Amid news reports of price gouging and shortages of off-patent prescription drugs, a new study finds that the market for generic drugs is dominated by small-revenue products with only one or two producers. Ernst R. Berndt, Rena M. Conti, and Stephen J. Murphy examine how market forces, regulatory changes, and expanded insurance have affected the supply of and demand for off-patent (generic) prescription medication in The Landscape of U.S. Generic Prescription Drug Markets, 2004–16 (NBER Working Paper No. 23640).

Generics have become a major factor in the U.S. drug market. In 1994, they accounted for just 36 percent of U.S. prescriptions; by 2015, their share was 87 percent. The researchers attribute this dramatic increase to expanded drug insurance, first for seniors in 2006 with changes in Medicare, and then for the entire population a decade later through the Affordable Care Act. Both Medicare and private prescription drug plans have used tiered copay structures that encourage the use of generics. Meanwhile, on the supply side, a significant number of “blockbuster” branded drugs went off patent, stimulating market entry by generic producers.
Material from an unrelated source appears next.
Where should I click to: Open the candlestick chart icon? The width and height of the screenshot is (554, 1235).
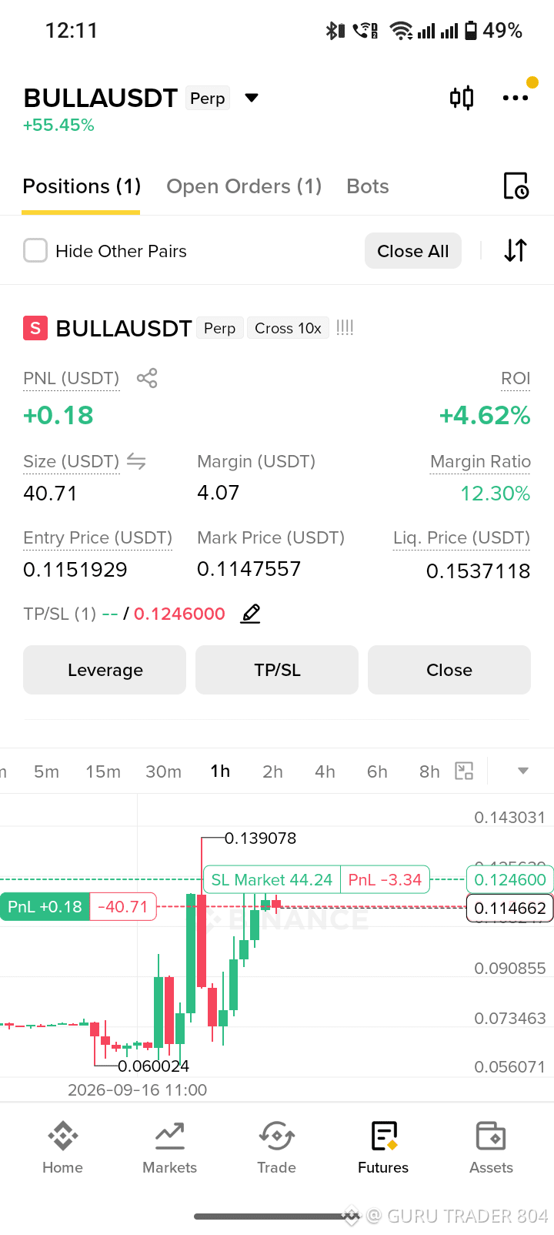[x=462, y=98]
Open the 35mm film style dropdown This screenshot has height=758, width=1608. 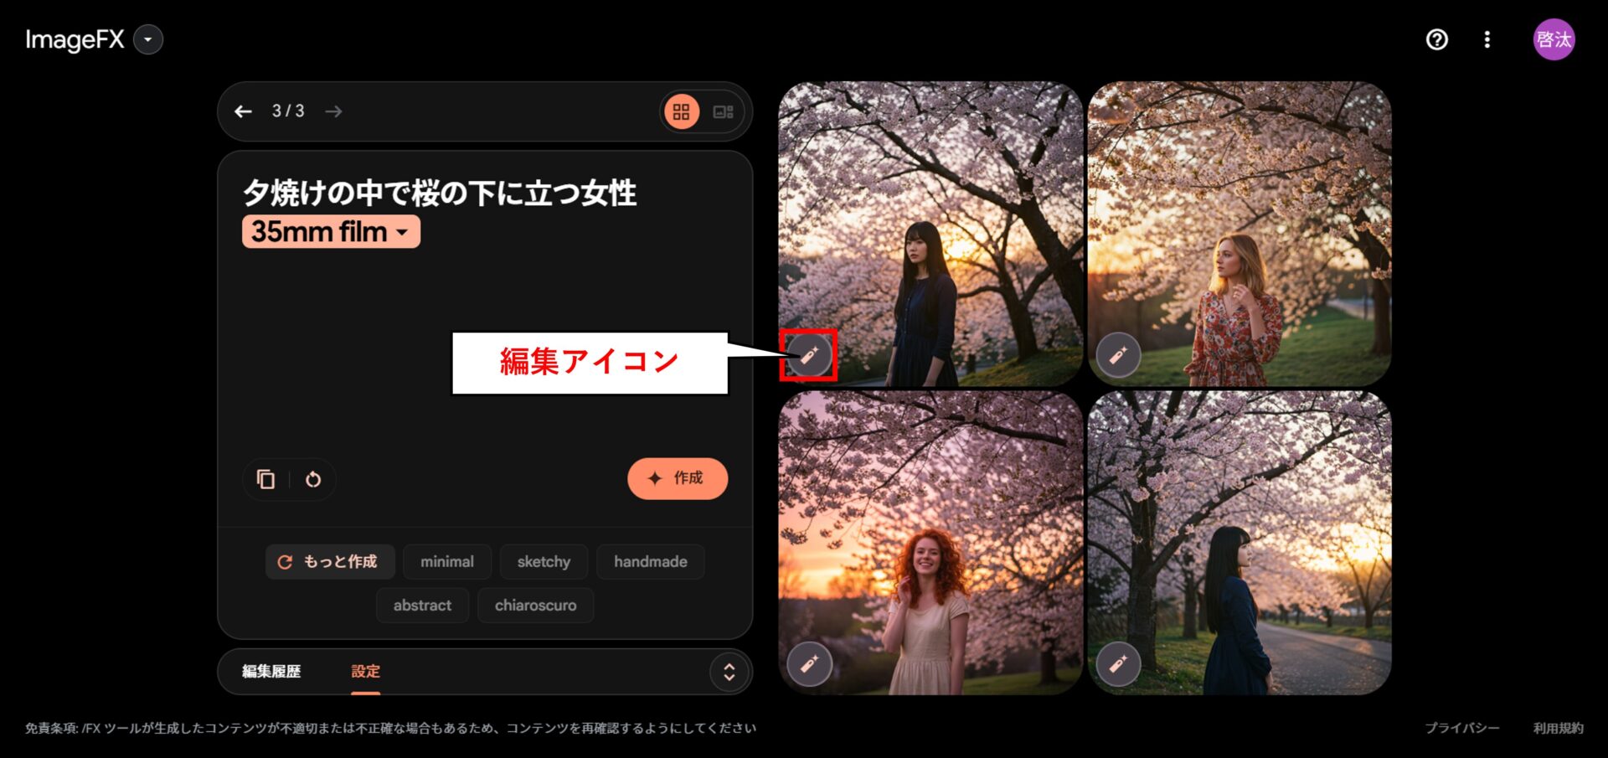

The researchers describe conventional wisdom as suggesting that generic entry should have resulted in a “virtuous circle: increasing access to safe and effective treatments for chronic diseases, and ever-declining prices.” The reality has been different. The researchers find that between 2004 and 2016, the trend has been toward less competition among generic drug producers. More than 50 percent of generic drugs have at most two competitors; for 40 percent of drugs, there is just one manufacturer. Competition is more vigorous in the market for generic drugs that can be taken orally than for drugs infused or injected into patients.

The researchers suspect that some government policies may have the unintended consequence of reducing the number of drug suppliers. They postulate that high user fees implemented under the Generic Drug User Fee Act of 2012 may have raised barriers to new firms entering markets while encouraging existing companies to leave.

A key finding is that the U.S. generic drug industry is composed of numerous relatively small firms with small product portfolios. Median inflation-adjusted sales revenues were $400,000 annually at the start of the study, doubling to $800,000 annually at the end. Mergers among such companies are likely to fall beneath the radar of the Federal Trade Commission and the Department of Justice, “resulting in near-monopolies of generic drug markets with minimal if any public scrutiny.”

The consolidation of generic markets is also associated with higher prices. The researchers hypothesize that price hikes might have been greater had it not been for increased buyer power that resulted from the consolidation of pharmaceutical benefit management firms and other bulk purchasers.